Ausmus had drawn heat prior to the playoffs for his pitching decisions late in the game. According to Jon Heyman of CBS, "Tiger relievers didn't stop too many folks all year, posting a woeful 4.29 ERA as a unit for the season. And for two games here in the American League Division Series, they have been nothing short of a disaster....Through two games Chamberlain has a 108.00 ERA, and Soria 45.00, though it's hard to say one has been better than the other. Either way, it's hard to imagine Tigers manager Brad Ausmus going back to them.
"If we get to the eighth inning with a lead on Sunday," Ausmus said afterward, "we'll have to find somebody."
Presumably somebody not named them," Heyman wrote.
Over at NBC, Matthew Pouliot said this:
"Yet Ausmus refused to try anything different. Maybe Soria hadn’t quite returned to form following the oblique injury, but Al Alburquerque remained criminally underused. Alburquerque had a 2.51 ERA this season, lowering his career mark to 2.82. He allowed two runs over 18 2/3 innings in August and September. He held right-handers to a .190/.281/.237 line and was still plenty respectable against lefties (.245/.311/.369). Yet his last three appearances this year came in games the Tigers lost a combined 28-9. He hasn’t pitched in the ALDS.
It’s not just the eighth inning, either. On two occasions against the Orioles, Aumsus has seemed to defer to his players against his better judgment. In Game 1, he started Davis in spite of a groin injury that had him looking more like a 40-year-old catcher than a fleet-footed center fielder. There’s no way Davis should have played (Davis started again today, then exited in the fourth because of his injury). In the sixth inning today, he sent Justin Verlander back out to the mound, only to pull him after a leadoff single (that should have been caught by Davis’s replacement, Ezequiel Carrera). If Verlander was one mistake away from coming out, why send him out to make that mistake?
Brad Ausmus’s flaw has nothing to do with intelligence. He just seems overly resistant to change. He doesn’t like tweaking his lineups: Rajai Davis has bigger platoon issues than any right-handed hitter in the game; he’s a quality leadoff man against lefties, but he really shouldn’t be starting against righties at all. Ausmus hits him ninth on a full-time basis regardless. Ian Kinsler had a .270 OBP in the second half, yet remained the everyday leadoff man. Ausmus decided it made more sense to win or lose with him..."

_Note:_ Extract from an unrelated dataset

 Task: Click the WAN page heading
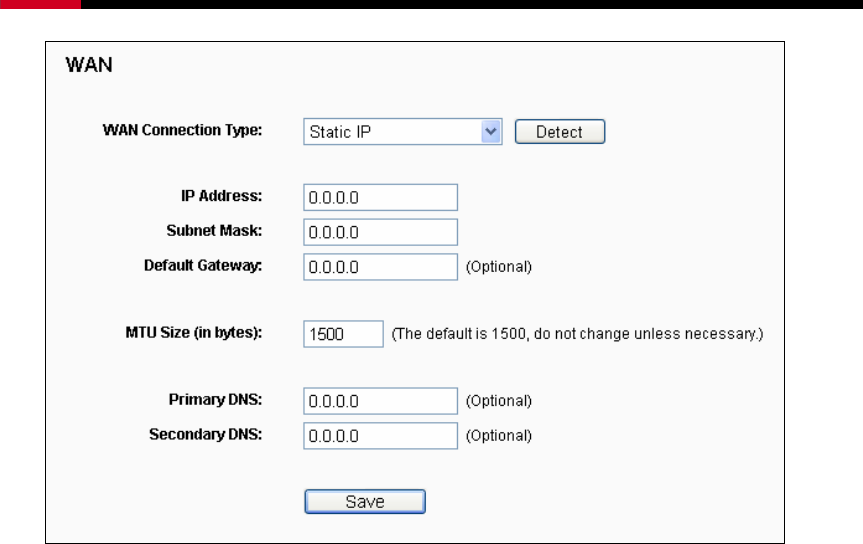[89, 65]
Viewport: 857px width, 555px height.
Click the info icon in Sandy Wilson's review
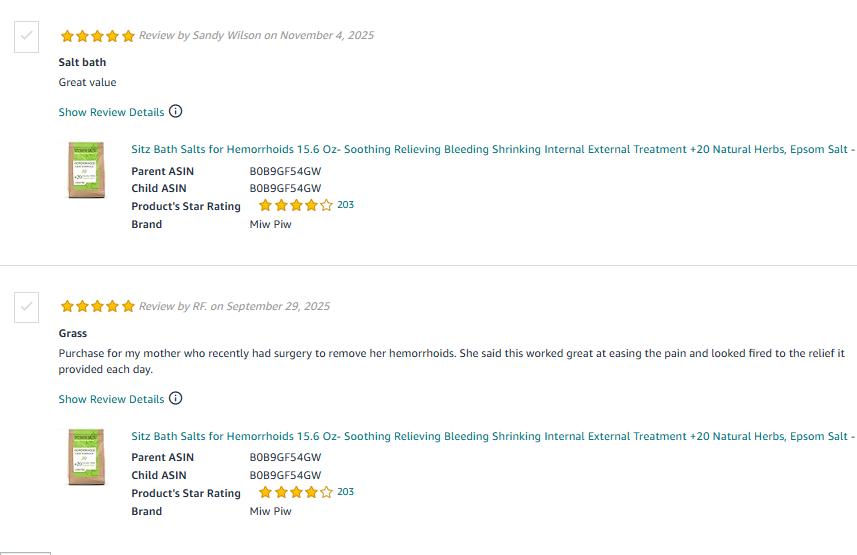[176, 111]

The point of all of this is that Showalter is making one brilliant decision after another. Ausmus is doing the opposite. Weaver, as brilliant and cunning as he was, as willing as he was to push everything to the edge if it would get him a win, never was as successful in the post-season as he was in the regular season. He managed in four World Series, but won only one, in 1970, against the Reds. His Orioles lost World Series against the Mets in 1969, the Pirates in 1971 and the Pirates again in 1079. He retired after the 1982 season, and even though it was largely his team in 1983, Joe Altobelli took them home. Showalter appears to have a plan to improve on that post-season Oriole record. He certainly has more freedom than Weaver in crafting a roster for the special circumstances of the post-season. He and Duquette are just as willing as Weaver and Cashen, Weaver and Dalton, Weaver and Peters were at picking up players in August and using them in October. If the Birds can emerge from this series, Showalter will deserve a good solid dose of the credit. His plan for the bullpen and use for the bullpen has been a recipe for victory. I'm in no way looking away from Duquette, who gets more than a little bit of credit for many of the points herein cited.
It was Showalter's use of the bullpen in the first game that set a pattern for the series so far. He seemed to know in advance exactly what he wanted to do with Miller, Darren O'Day, Tommy Hunter and Zach Britton. Playoffs are different than the regular season, and managers have to recognize that. Showalter is. Andrew Miller hardly ever pitched more than one inning for the Orioles. Now, in the playoffs, he has pitched more than one everytime in.
In the playoffs, Showalter's hook is a bit shorter with his starters, especially those like Chen, who run out of gas suddenly. How far can an advantage like Showalter take the Orioles? Can it overcome the fact that the Orioles are missing three All Stars? In a word: Maybe.